• [Prompt] Check every line of the data for the string "Task" and copy the ones that have it.

[Stored records]
====

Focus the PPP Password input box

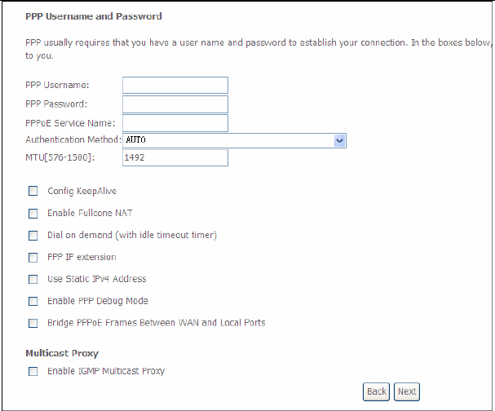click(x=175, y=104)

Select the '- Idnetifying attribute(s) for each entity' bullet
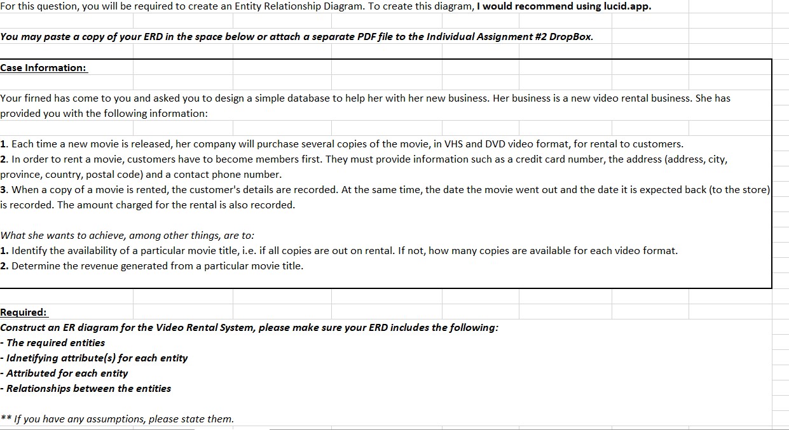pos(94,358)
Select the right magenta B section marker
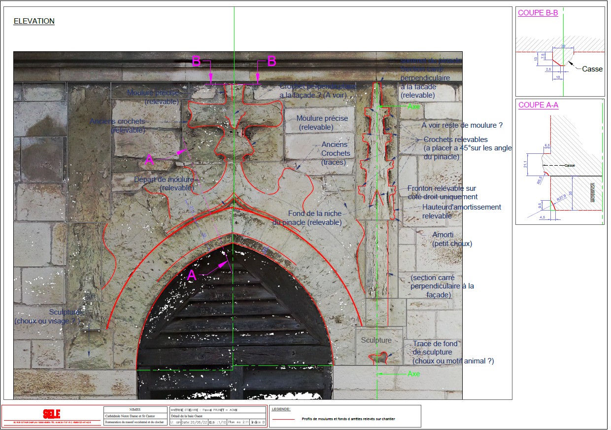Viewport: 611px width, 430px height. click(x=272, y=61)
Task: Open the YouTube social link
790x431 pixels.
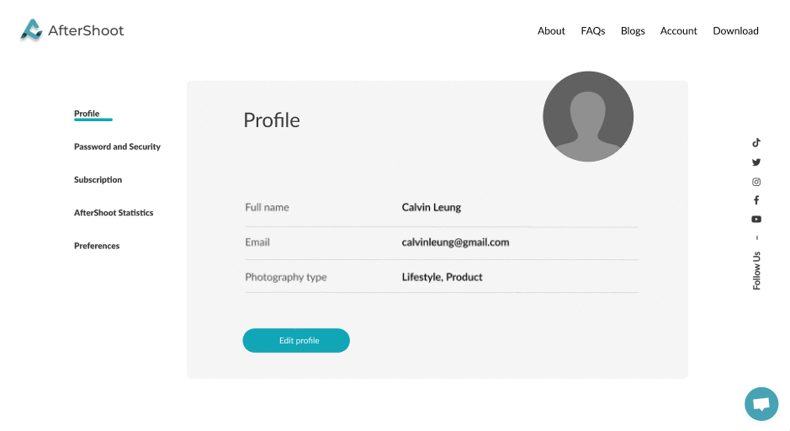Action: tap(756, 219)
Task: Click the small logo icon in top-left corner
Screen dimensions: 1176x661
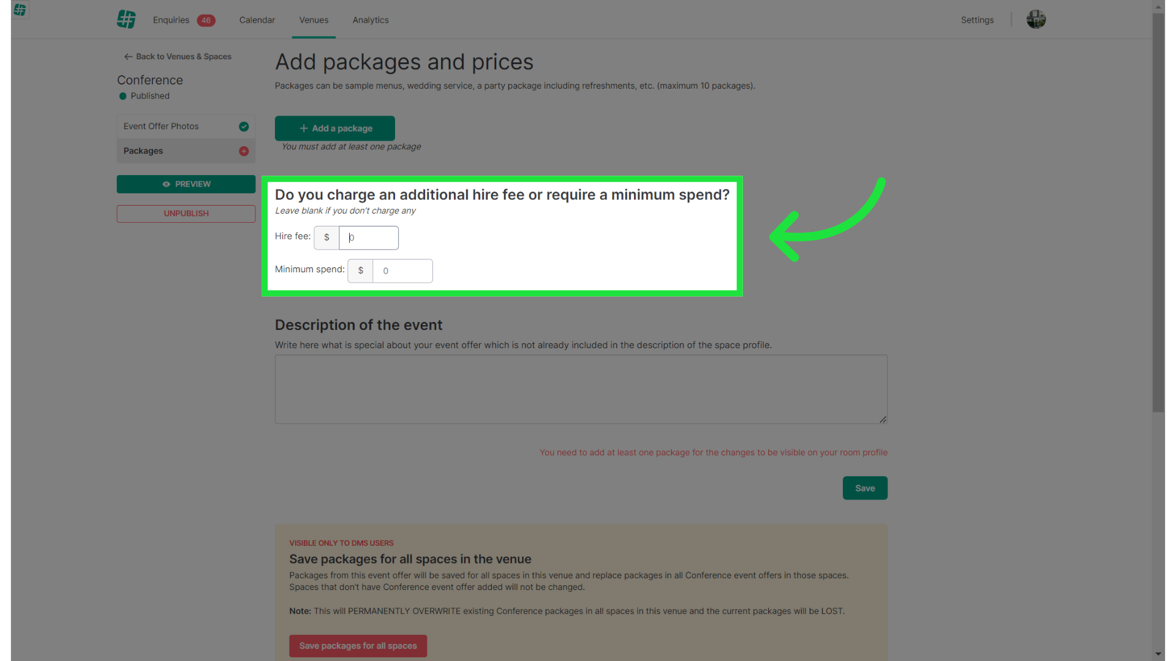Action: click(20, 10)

====

• [Solved problem]
Task: Open the YouTube social link
Task: Click the small logo icon in top-left corner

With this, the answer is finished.